# I just caught my husband cheating online AGAIN! Please help!!



## Mominneedofhelp (Nov 1, 2015)

I'm sorry if this is rushed and jumbled. I don't know what to do. Let me start by stating that my husband and I have had issues for a while. We've been married for 3 years, together for 4. We have 2 children, ages 4 years and 7 months. 

In April of 2014 I caught my husband having an emotional affair online. He had been communicating with her via kik. He told me that it was a woman that he'd been talking to before me but it continued while we were married. He told me that they had never even met or spoke over the phone and that their relationship remained exclusively online. She had seen naked pictures of him and him of her. He said they talked nearly everyday. I also found pictures on his skype and tablet although I'm not sure they were of the same woman. He said he was becoming completely honest with me, gave me his password to his email accounts, facebook, and phone. He deleted his skype and kik accounts (before I had the opportunity to view past messages). We went to counseling a few times but thought we could deal with it without counselling. The therapist seemed to keep pushing me to leave him and we didn't want that. 

Things seemed to be getting better between us emotionally. I still struggled with trust but I was working hard on it. Our sexual relationship has not been good for months. To be honest, I can't even remember the last time we've had sex... it's been months. We had a trouble sexually before (which he said was the reason his affair started) but after a while, started to get back on track. Then he torn a muscle in his knee, and so it stopped again and just never picked back up. We both want it but with the exhaustion of being a stay-at-home mom with 2 young kids and his tendency to be grouchy after work (due to stress he says), it just never happens. It's a problem, I know. 

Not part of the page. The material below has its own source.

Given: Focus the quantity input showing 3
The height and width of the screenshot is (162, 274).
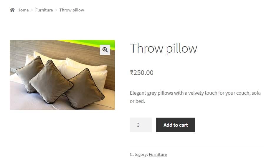Looking at the screenshot, I should click(141, 125).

Last night, I happened to see his phone light up with a snapchat message from a woman's name I didn't recognize. I didn't know he even had snapchat. When I asked him about it, he immediately clammed up and became defensive. I asked to see his phone and found between 8-15 women on his account that he had been communicating with. He told me that he downloaded the app a few months back and just began seeking out woman to release sexual tension with. He told me he's never more than chatted with any of them and doesn't have any kind of relationship with them beyond the sexual talk and pictures. He told me he was just starved for sex and needed some kind of a outlet. I don't know what to do. He swore to me before that nothing like this would ever happen again. I told him point blank that I was afraid that if we had trouble sexually again, that he would seek out another woman and he assured me that he wouldn't. I don't know how I can ever trust him again. I don't know that it's healthy to staying in the relationship even though I know he loves me, but I also need to consider my girls. Can we recover from this? I feel so alone. Please help!


----------



## SecondTime'Round (Jan 15, 2015)

Mominneedofhelp said:


> He told me he's never more than chatted with any of them and doesn't have any kind of relationship with them beyond the sexual talk and pictures. He told me he was just starved for sex and needed some kind of a outlet. I don't know what to do. Please help!


Great logic. He's starved for sex, not really getting any, so he gets himself all turned on and most likely wanting sex, and then.....still has no sex? Not buying it. 

Sorry you're here . You guys need counseling!


----------



## MountainRunner (Dec 30, 2014)

Chats between 8 and 15 women? And then using some bu11sh1t to justify his behavior? And this after being outed before? Any remorse? Any offer to seek out IC? If no, then time to kick him to the curb. On the off chance that you do want to reconcile (this is the option my wife and I took after she discovered I had cheated on her), then some serious demands must be put in place and he must commit to them. Full disclosure, counseling, NC whatsoever....just for starters.

Hell, our sex life was pretty nonexistent but I never, ever threw that down as an excuse for my behavior. I simply owned it and sought help. Sorry you're here, but hopefully with the advice from the TAM community, you can move forward. Sorry for your pain.


----------



## jsmart (Mar 14, 2015)

Time to crack the whip. With you being a SAHM, he must want to go to the poor house and see his kids a few days a month. I'm going to recommend that you work on yourself. Exercise, dress a little nicer (not slvttier) and just overall work on improving yourself. I'm not going to recommend the 180 yet because it sounds like he ain't getting any at home and that cause him to just bounce on you.


----------



## Be smart (Feb 22, 2015)

Sorry you are here.

He told you "he wants to release some sexual tension" and he doesnt even try it with you. 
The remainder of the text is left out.